━━━ Data to use

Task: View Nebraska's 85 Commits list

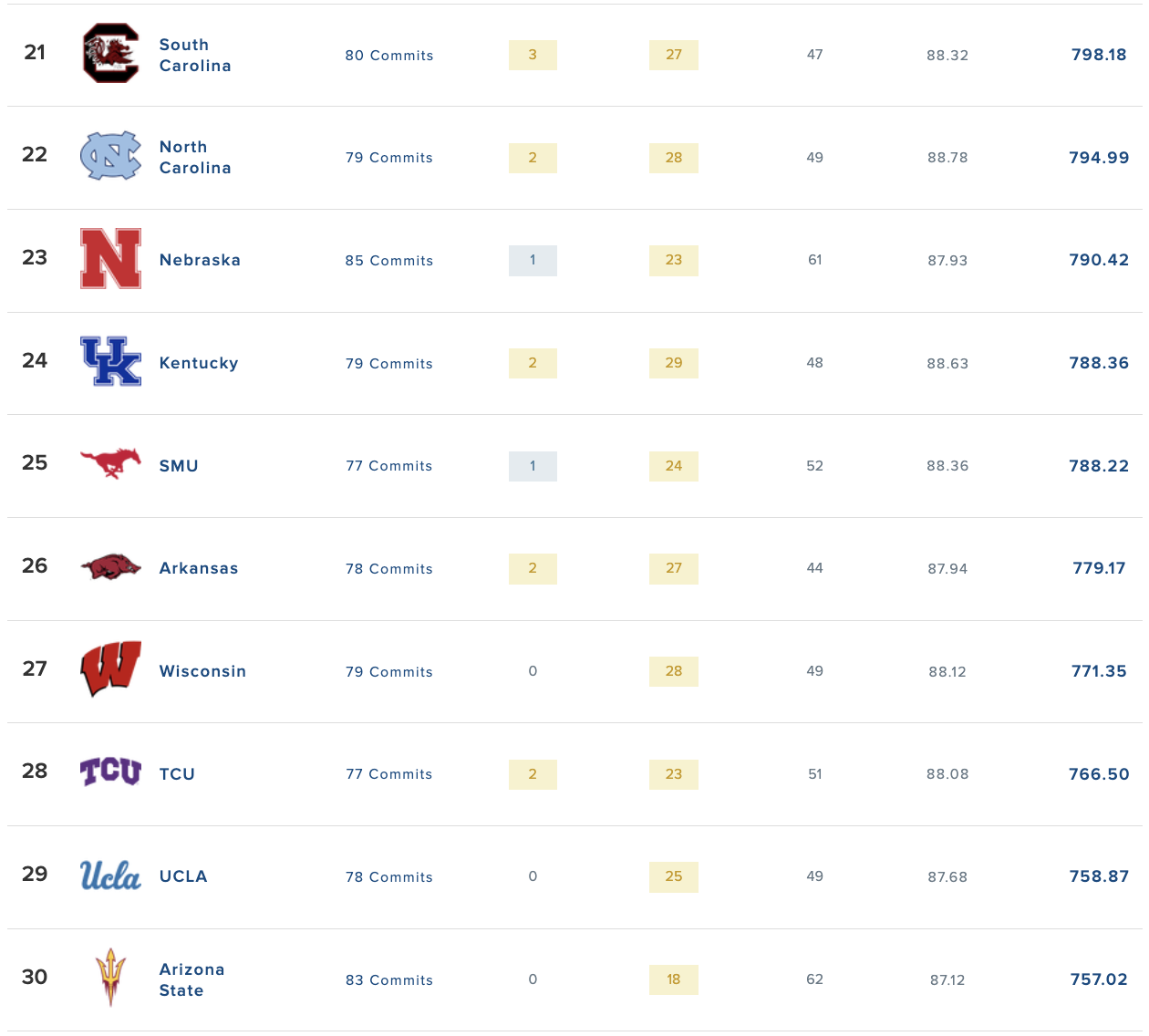Action: [x=389, y=261]
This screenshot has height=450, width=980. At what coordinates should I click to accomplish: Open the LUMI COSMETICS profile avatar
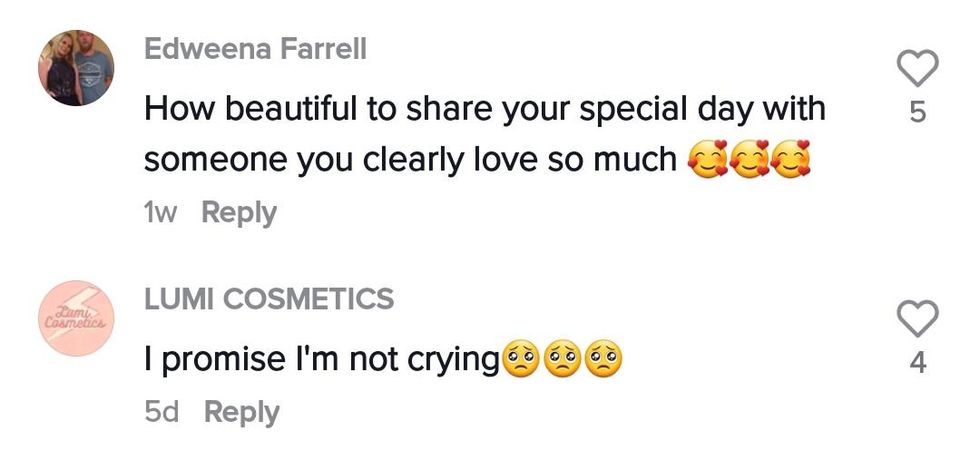pos(76,319)
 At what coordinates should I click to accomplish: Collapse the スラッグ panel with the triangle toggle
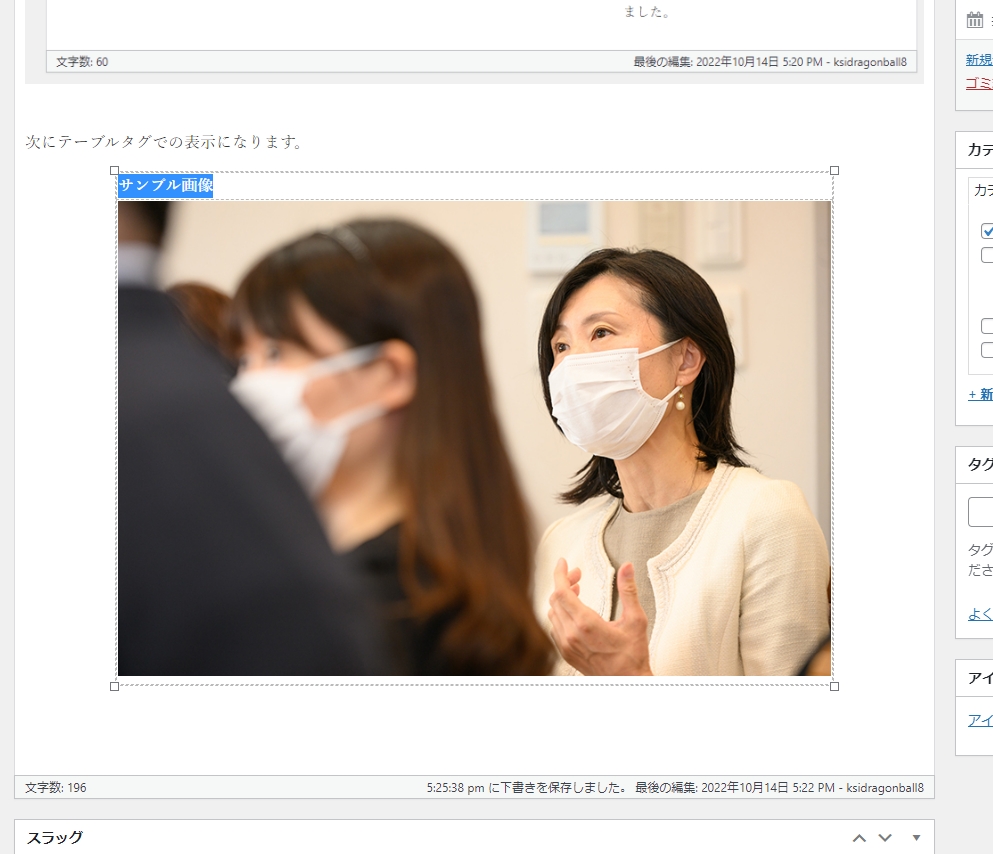pyautogui.click(x=916, y=838)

━━━━━━

## What the task asks
Please retype the data exactly, but do not carry over any picture.

## Response
Task: View Nebraska's 85 Commits list

Action: [x=389, y=261]
This screenshot has height=450, width=980. At what coordinates should I click to accomplish: Open the LUMI COSMETICS profile avatar
pos(76,319)
 At what coordinates should I click to accomplish: Collapse the スラッグ panel with the triangle toggle
pyautogui.click(x=916, y=838)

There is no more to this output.